# ITEMS
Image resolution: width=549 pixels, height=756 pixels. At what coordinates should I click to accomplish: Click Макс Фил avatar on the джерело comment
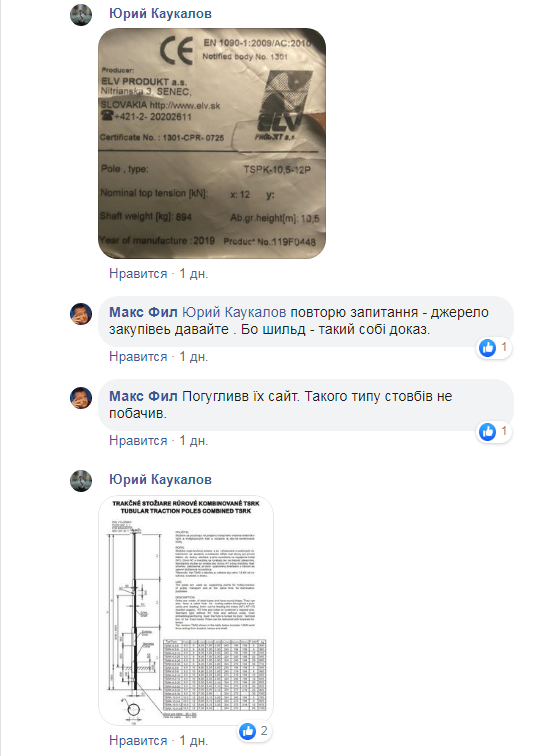[81, 314]
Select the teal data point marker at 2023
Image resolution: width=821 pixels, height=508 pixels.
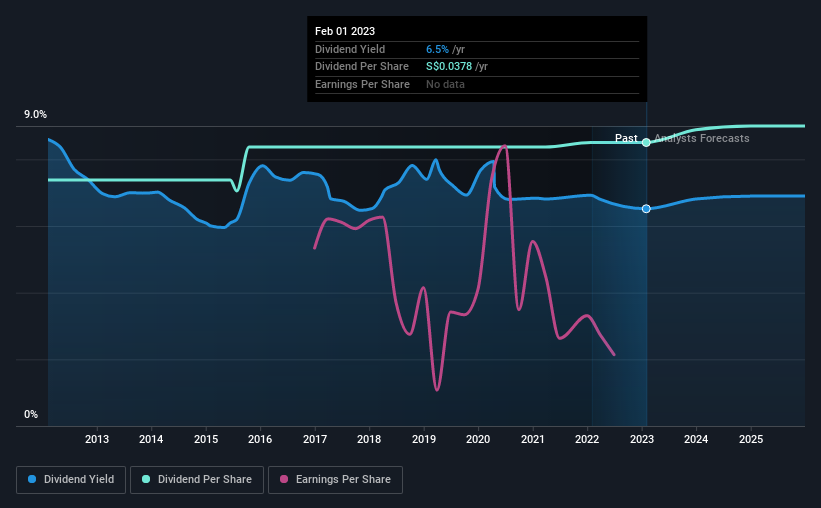[646, 142]
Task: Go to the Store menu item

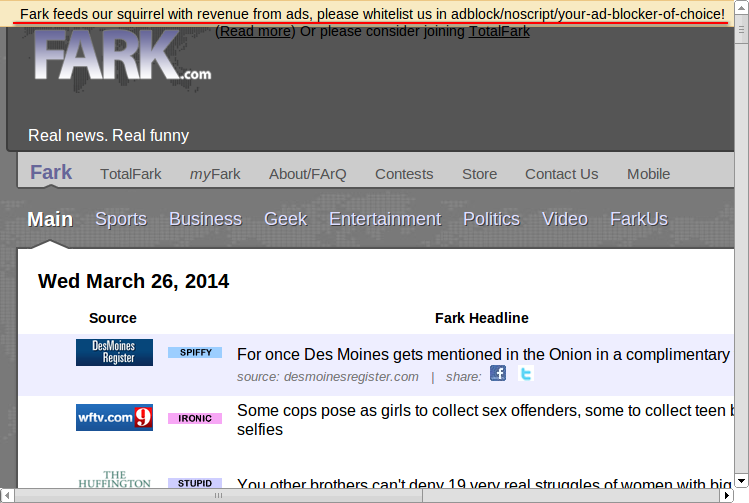Action: (x=479, y=174)
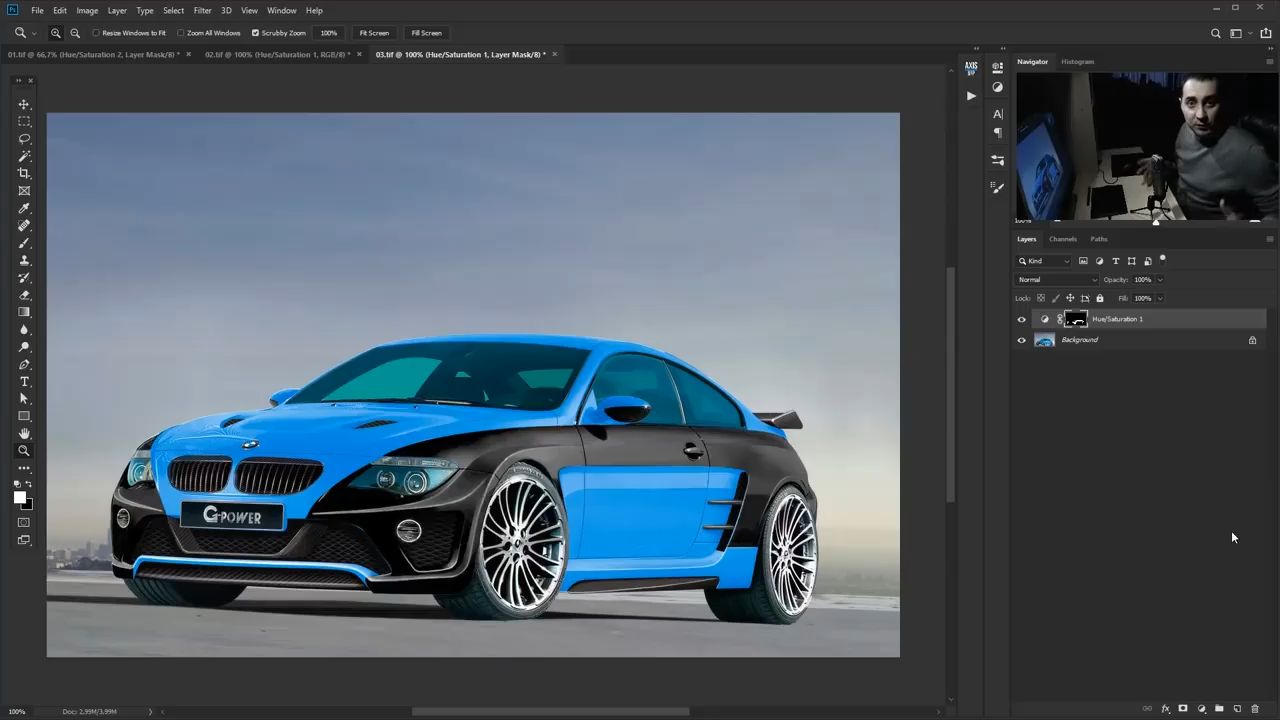Open the Normal blend mode dropdown
Viewport: 1280px width, 720px height.
[x=1056, y=280]
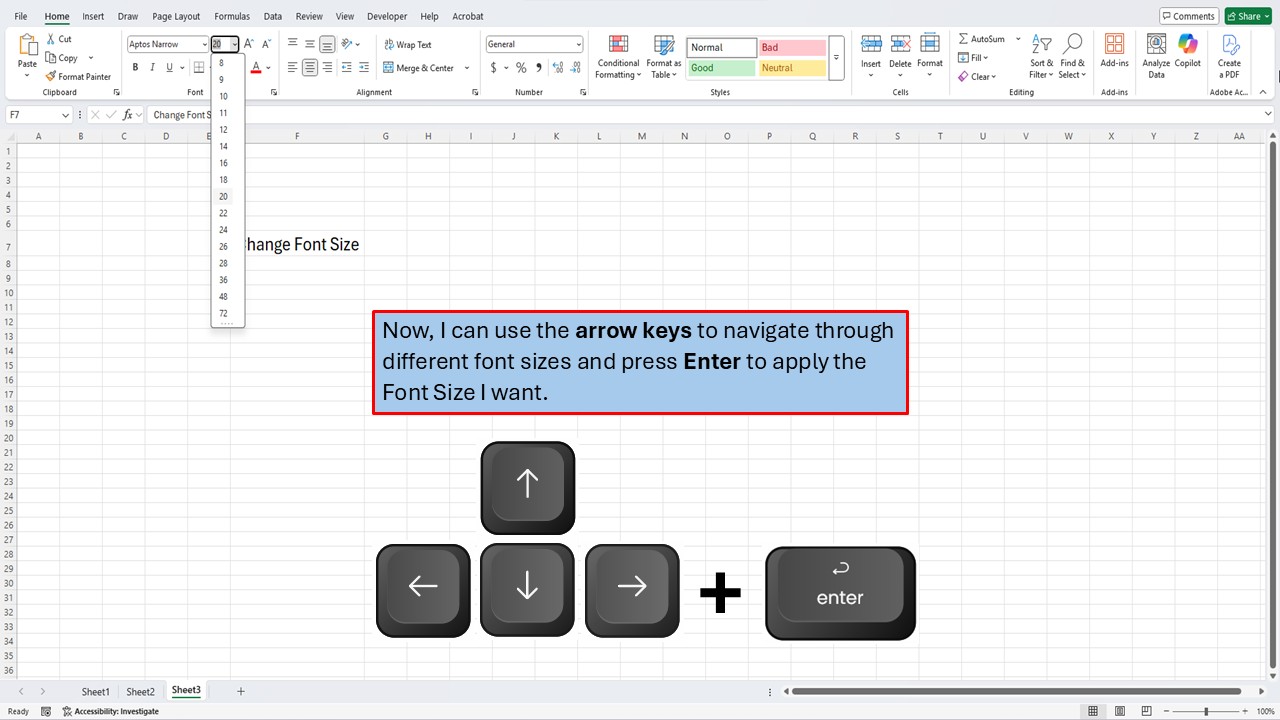1280x720 pixels.
Task: Open the General number format dropdown
Action: pyautogui.click(x=578, y=43)
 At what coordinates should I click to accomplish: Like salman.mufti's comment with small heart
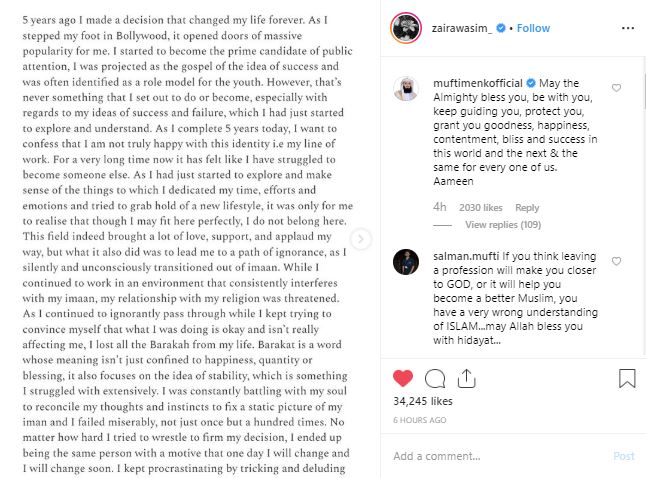[616, 262]
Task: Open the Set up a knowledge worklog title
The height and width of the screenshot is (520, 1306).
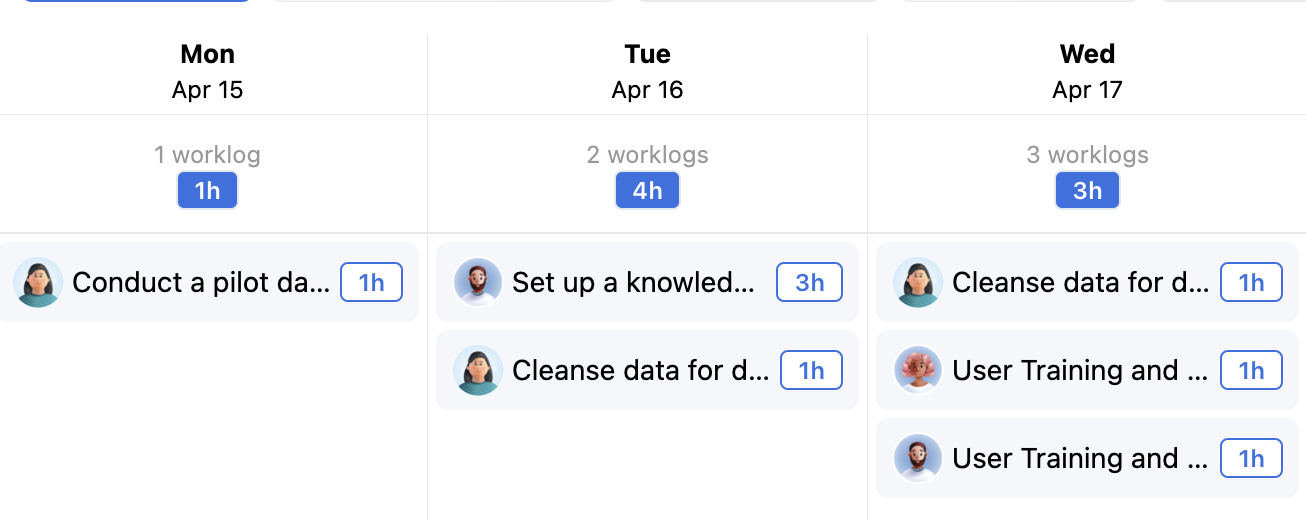Action: pyautogui.click(x=633, y=283)
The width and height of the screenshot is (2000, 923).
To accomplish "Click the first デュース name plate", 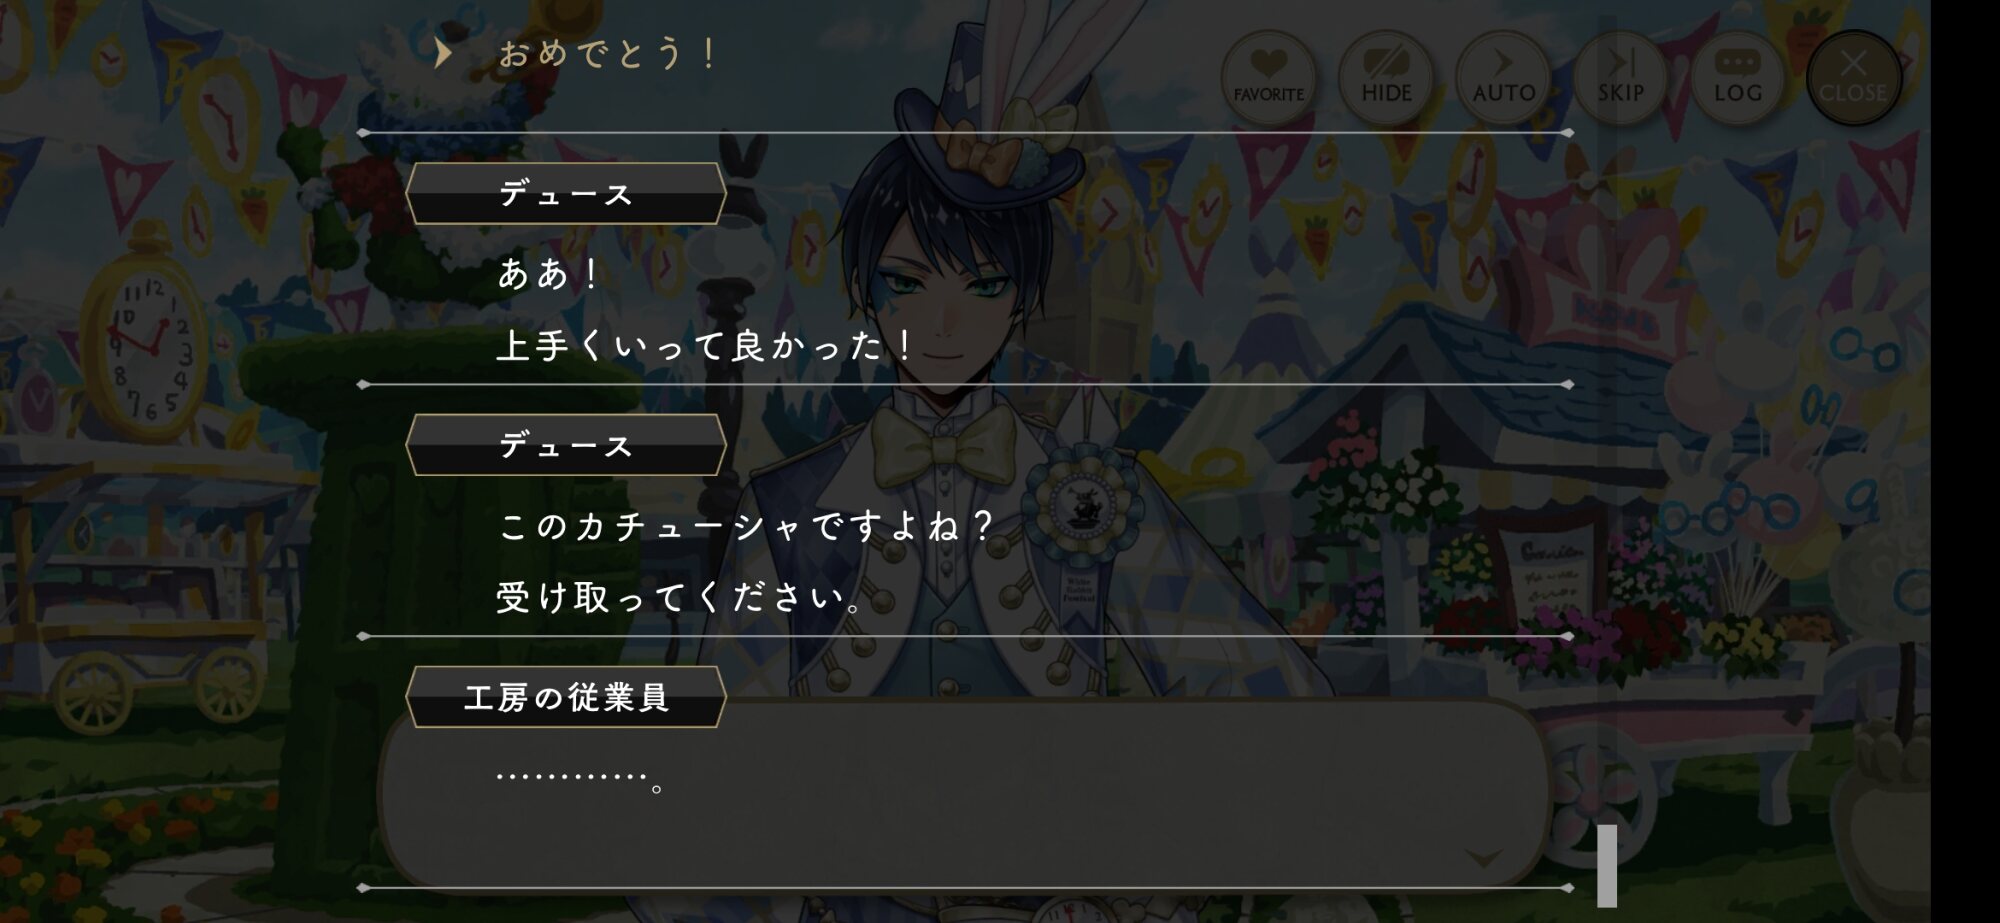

# EXERCISE GOAL
Rewrite all of the lines above as a numbered list, skipping any blank lines. Leave the pictures out of your answer.

# WRITTEN SOLUTION
1. Image resolution: width=549 pixels, height=756 pixels. At what coordinates should I click to accomplish: Click Макс Фил avatar on the джерело comment
2. [81, 314]
3. Select the teal data point marker at 2023
4. Image resolution: width=821 pixels, height=508 pixels.
5. [646, 142]
6. Task: Go to the Store menu item
7. Action: (x=479, y=174)
8. Open the Normal blend mode dropdown
9. Viewport: 1280px width, 720px height.
10. [x=1056, y=280]
11. 1280x720 pixels.
12. Task: Open the General number format dropdown
13. Action: pyautogui.click(x=578, y=43)
14.  At what coordinates should I click to accomplish: Like salman.mufti's comment with small heart
15. [616, 262]
16. Task: Open the Set up a knowledge worklog title
17. The height and width of the screenshot is (520, 1306).
18. Action: pyautogui.click(x=633, y=283)
19. The width and height of the screenshot is (2000, 923).
20. To accomplish "Click the first デュース name plate", 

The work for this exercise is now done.